A characteristic occipital epileptiform EEG pattern in ADCK3‐related mitochondrial disease

Objective . ADCK3‐related disease is a mitochondrial disorder associated with an abnormality of coenzyme Q 10 metabolism. Ataxia and epilepsy are common, and the phenotype overlaps with other mitochondrial encephalopathies, particularly POLG‐related disease. CoQ 10 supplementation may be beneficial. We have noted a remarkable epileptiform pattern in ADCK3‐related encephalopathy, and since EEG studies in this rare condition are limited, we wished to assess the evolution of EEG characteristics in patients with this disorder. Methods . All EEG recordings of the four known patients from Mid‐Norway were systematically reviewed. EEG graphoelements were classified according to the standardized computer‐based organized reporting of EEG (SCORE) and international glossary terms. The evolution of EEG features was assessed. A total of 96 recordings spanning over 15–32 years were available, with a mean of 24 per patient (range: 17–28). Altogether, 50 digital recordings were reviewed, including four long‐term and 46 selected paper segments. Results . In three patients, EEG showed prominent bilateral asynchronous and synchronous epileptiform discharges in occipital and posterior‐temporal regions.

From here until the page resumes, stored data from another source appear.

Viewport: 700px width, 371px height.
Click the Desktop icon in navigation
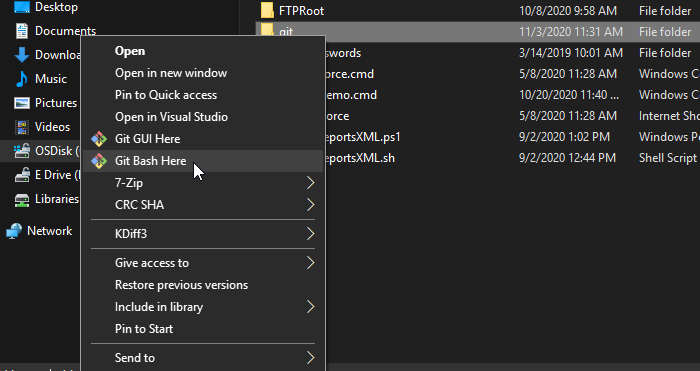(x=21, y=7)
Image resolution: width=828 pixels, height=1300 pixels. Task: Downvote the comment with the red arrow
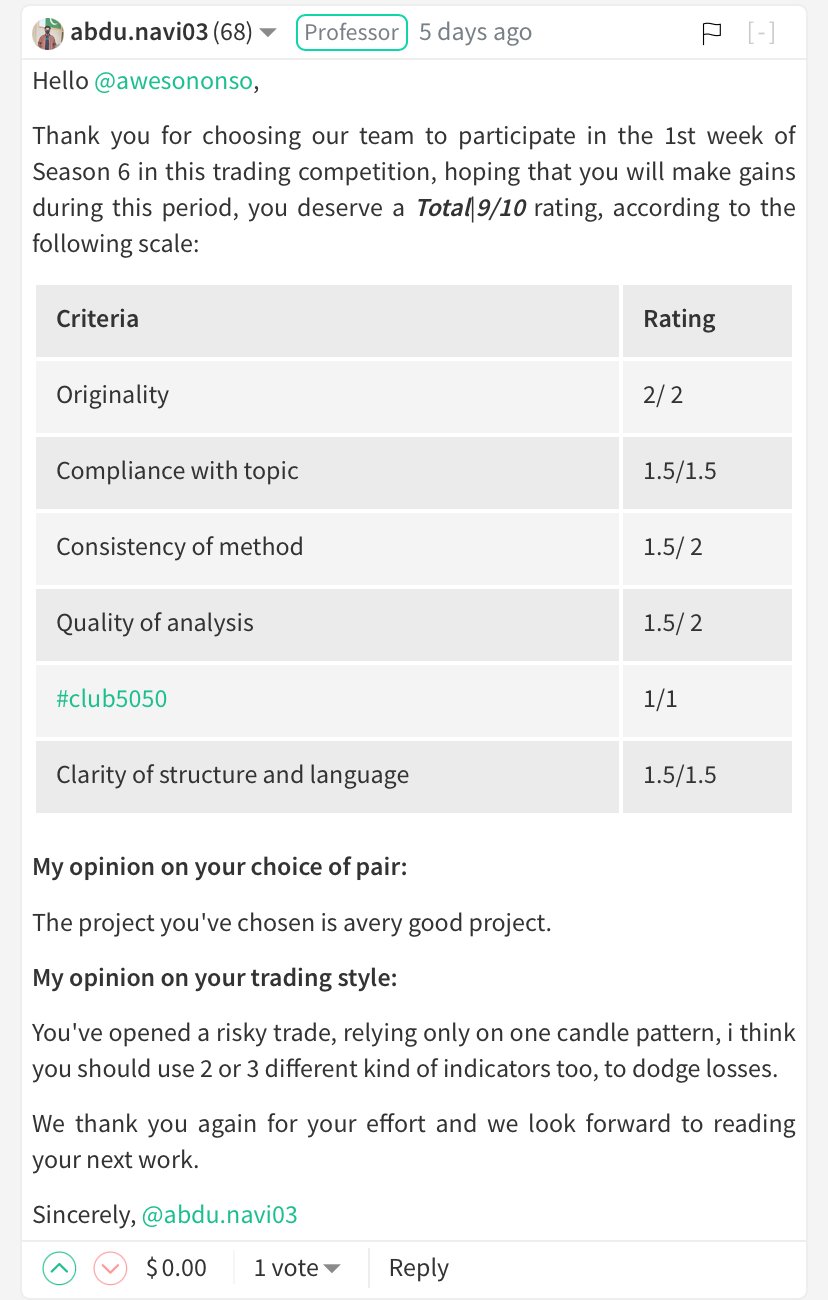tap(110, 1269)
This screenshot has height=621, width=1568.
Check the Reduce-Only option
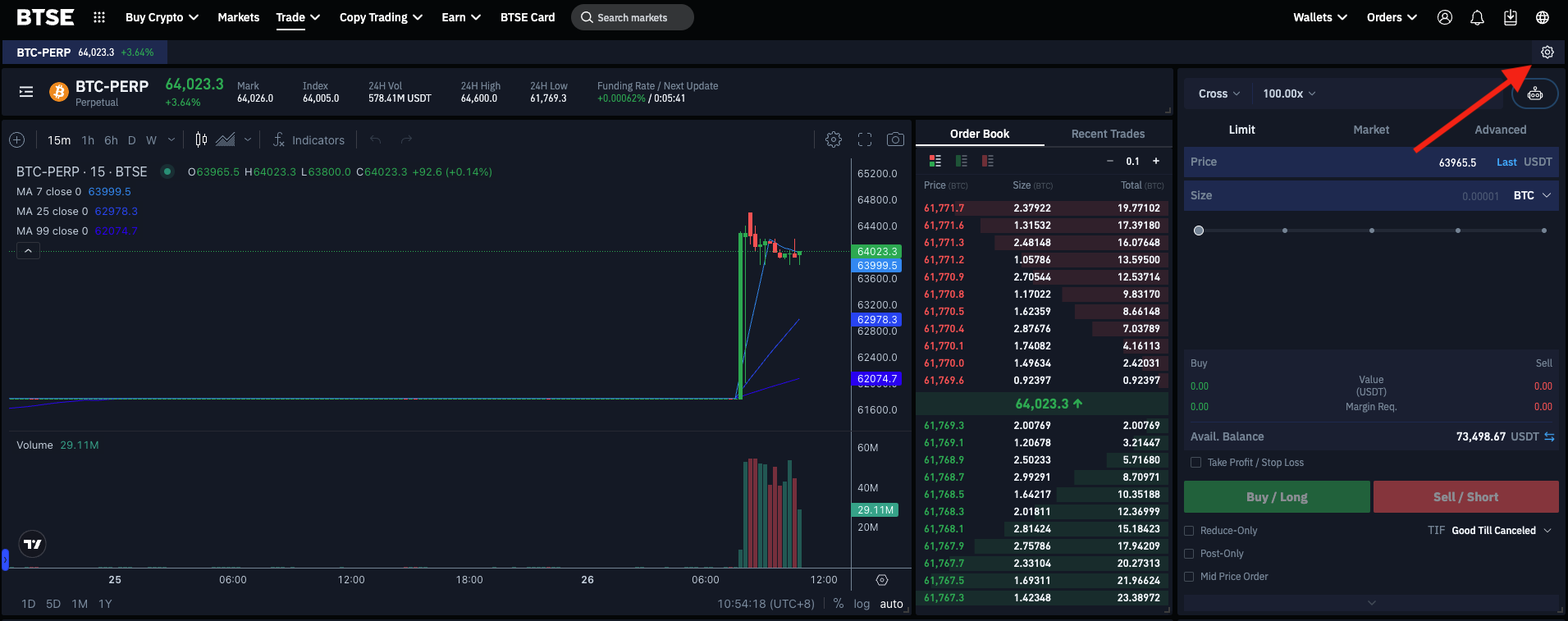[x=1189, y=531]
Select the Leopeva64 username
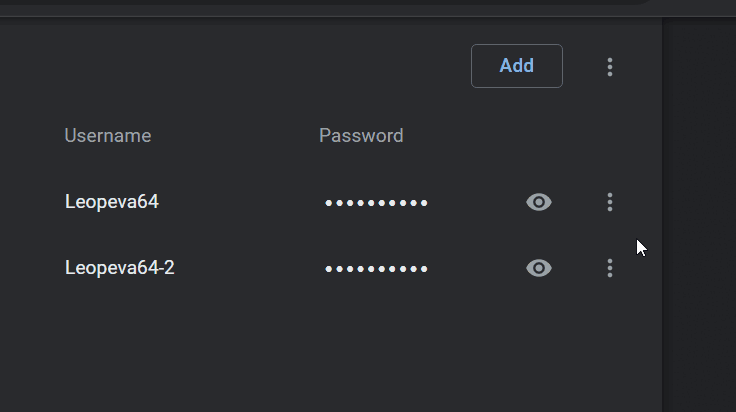The image size is (736, 412). [112, 202]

This intense activity included multiple epileptiform graphoelements, which occurred continuously, nearly continuously or in prolonged runs. The findings remained stable over many years. Significance . Although the number of patients is small, we suggest that interictal EEG findings of continuous/nearly continuous bi‐occipital spike‐waves may serve as a biomarker for this potentially treatable condition. This peculiar EEG pattern might help to differentiate ADCK3‐related disease from the more common POLG‐related disease, which is usually characterized by lateralized or focal slowing with more sporadic epileptiform elements of similar topography.